::: EXCERPT :::

I do not believe that to approach a reform of the taxation system simply from the angle of these two taxes is either an important move or a just move, I do not believe that the result which will be produced by the Government's so-called reform will be just to the widow and family. The second general observation is that the really heavy incidence of the alteration of the burden is due to the Government being in a muddled state of mind, for I maintain that they have tried to combine a reform in the Legacy and Succession Duties with the very considerable lift upwards which the Chancellor has tried to give to the Death Duties. When we examine the effect of these two efforts together—an attempt at reform and an attempt at lift—we see that at cerain scales in the range of estates a definite, severe injustice has crept in; and no taxation system will endure if there is injustice. I doubt whether the Revenue in future years will be able to look forward to the same results from the Death Duties generally as it has done in the past.
The first arguments to which I want to address my attention are those put forward by the Solicitor-General in the course of our previous Debates. They are chiefly on the subject of the elimination of the preference for the family, which normally we should desire the testator to have. I quote the actual words of the Solicitor-General in his first argument, because it is very important that the whole case of the Government on this matter should be demolished. The right hon. and learned Gentleman said:
… notwithstanding that the testator has intimated as his desire that the relative shall have her legacy free of duty, we, in enforcing the present law, go contrary to his wish and carve the Legacy Duty out of the residue of the estate … the present state of the law is … utterly irrational.
During the Committee stage, hon. Members on this side attempted to show that
it is not the state of the law that is irrational, but the Solicitor-General's mind, because it must be clear to him, the Solicitor-General, that if it is the intention of a testator to leave a certain sum to a beneficiary, if he consults a capable firm of solicitors or lawyers of repute he will be given advice which will enable him to make his own wish in making his will.
For example, if a man takes legal advice in making his will, which it is usually desirable to do, he can, with the aid of modern science in the legal world, presumably reach an accurate picture. He can so draw his will that the Legacy Duty under the present state of the law is taken from the residue, and so the point made by the Solicitor-General is met. We do not, therefore, think that the right hon. and learned Gentleman's first point, that the law does not now operate fairly, can hold water, because, if a will is properly made, with legal advice, it is possible for the testator to aim at the target and to hit it. If, however, the testator does not wish to consult a lawyer and makes his will in a wrong way, it is possible to uphold the Solicitor-General's argument.
The Solicitor-General's next argument in defence of this irrational proposal to remove the preference or benefit from the family was when he said:
Whereas we have an increase of from 3 per cent to 13 per cent. in the case of an estate of £6,000, with a big estate—an estate charged at the rate of 75 per cent. which is the rate charged on estates over £2 million—the increase is 2½ per cent. That is another reason why the present rate of Legacy Duty is indefensible.
It is rather an extreme case to take a £2 million estate as an illustration, but it is obvious that when we start by a levy of 75 per cent. extra duty in one case and 3 per cent. in the other, any percentage rate for Succession Duty must mathematically represent the smaller proportion or the larger initial figure. If we look at the illustration given by the Solicitor-General, we find that in the end the gentleman who is in the fortunate position of owning a £2 million estate has to pay a tax of about £1,550,000. The Solicitor-General might well feel satisfied that, taking the whole of the duties together—Succession, Legacy and the ordinary Death Duty lift—the Chancellor does
quite well out of the larger estate. In the case of the smaller estate—the £6,000 estate—the total liability will amount to about £750. I do not, therefore, think that the present law is operating particularly much in favour of the larger estate, and when we come to the increase in the lift the larger estate will, of course, be very much more hit than it was before.

:::

-- WORK TO COMPLETE --
Pick up the speech on the Legacy and Succession Duties right after its last sentence and continue it in the same voice.

::: RECORD LIST :::

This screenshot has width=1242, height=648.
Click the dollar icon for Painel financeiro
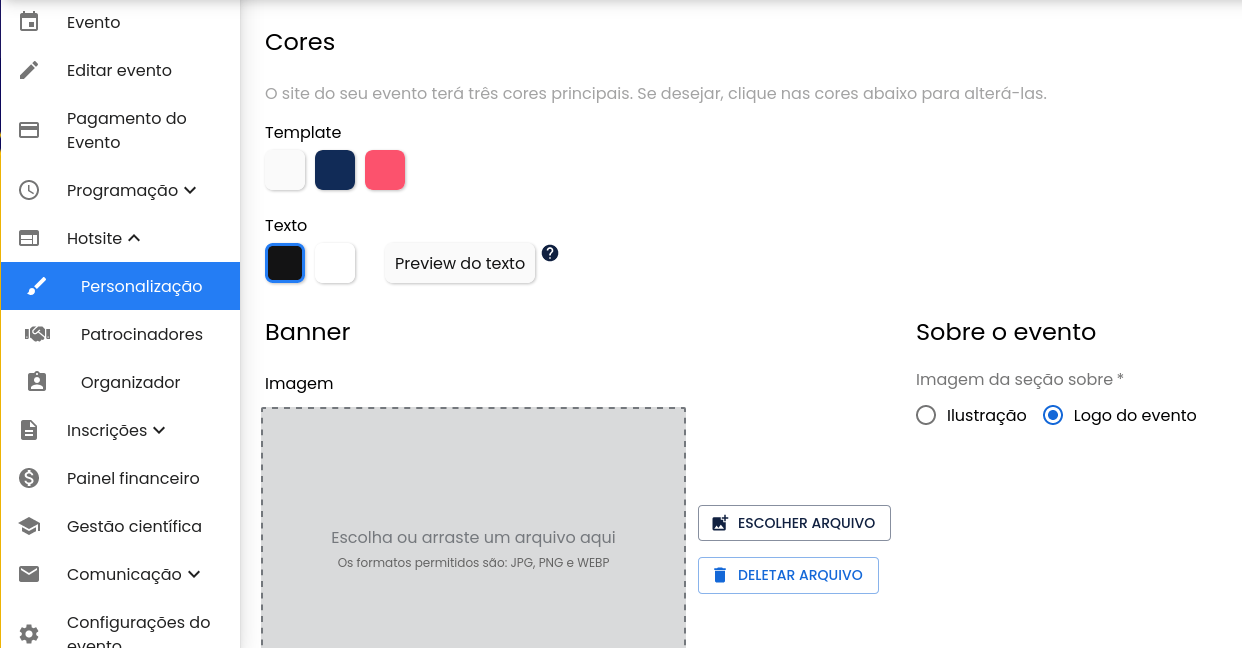click(x=29, y=478)
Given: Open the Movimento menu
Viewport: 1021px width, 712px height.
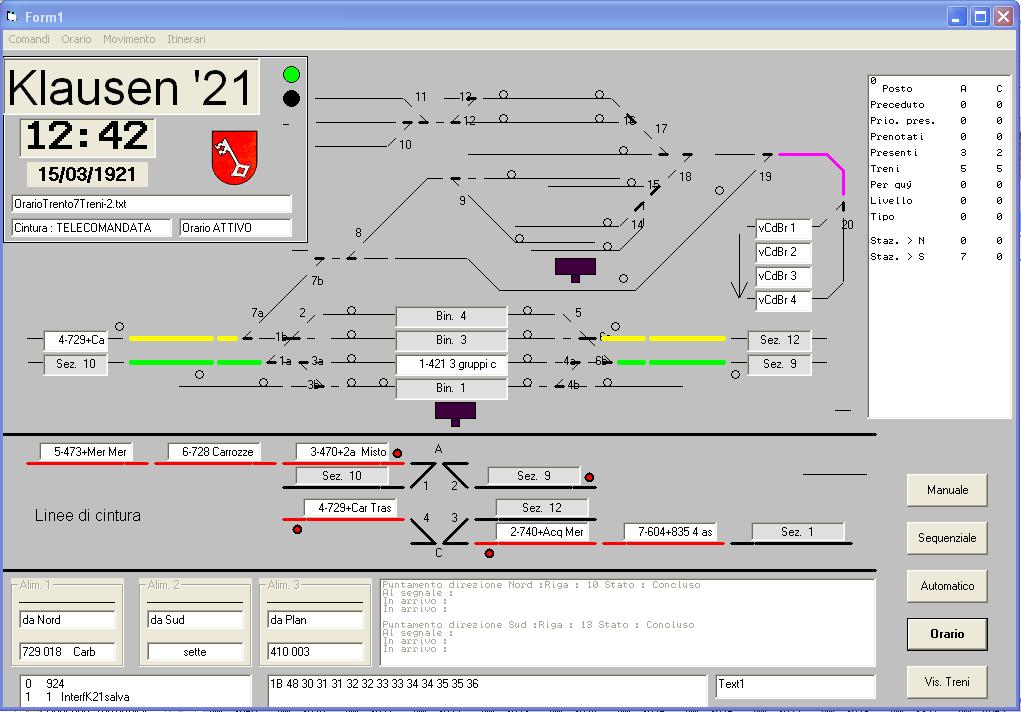Looking at the screenshot, I should (x=129, y=39).
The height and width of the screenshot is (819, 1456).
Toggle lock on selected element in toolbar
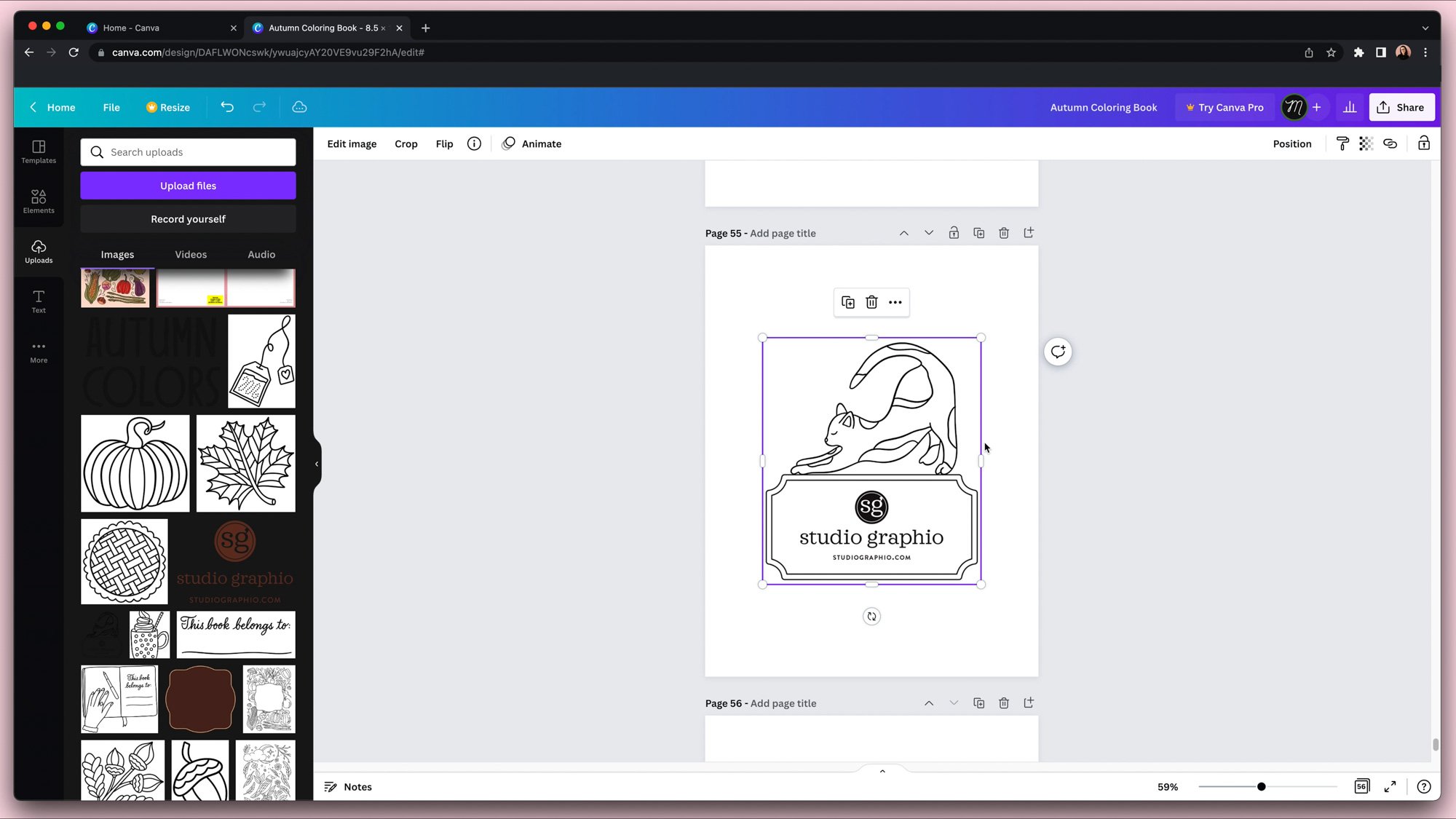coord(1423,143)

:::

-- RESPONSE --
The Solicitor-General's third argument was in these words:
At the same time we have considerably advantaged the poor dependent relatives who, in the future, will not have to pay the 20 per cent. which, in the case of a small legacy, is very heavy indeed if the relative is dependent largely upon the legacy for his or her support …"—[OFFICIAL REPORT, 27th June, 1949; Vol. 466, c. 792, 794.]
The right hon. and learned Gentleman went on to make the burden of his argument that, thanks to the new irrational procedure proposed by the Government—taking away the preference given to the family—it would now be possible for the Government, so to speak, to insist that testators leave fairly and squarely the right amount of money which the Government think they ought to leave to people who are not their own near relatives. I do not believe that the distant aunt, the mistress, the friend, the chauffeur or anybody else will be advantaged by the Government's proposal, or that any Government can dictate to a testator how he decides his own will. At present, as I have tried to show, if we take legal advice and operate the present law as it stands, we can, in fact, achieve the results we desire; if we want to leave more to our families than to other people, we can achieve that result. If we want to switch the burden of our legacy on to the non-family person, non-related by blood, we can equally well do so.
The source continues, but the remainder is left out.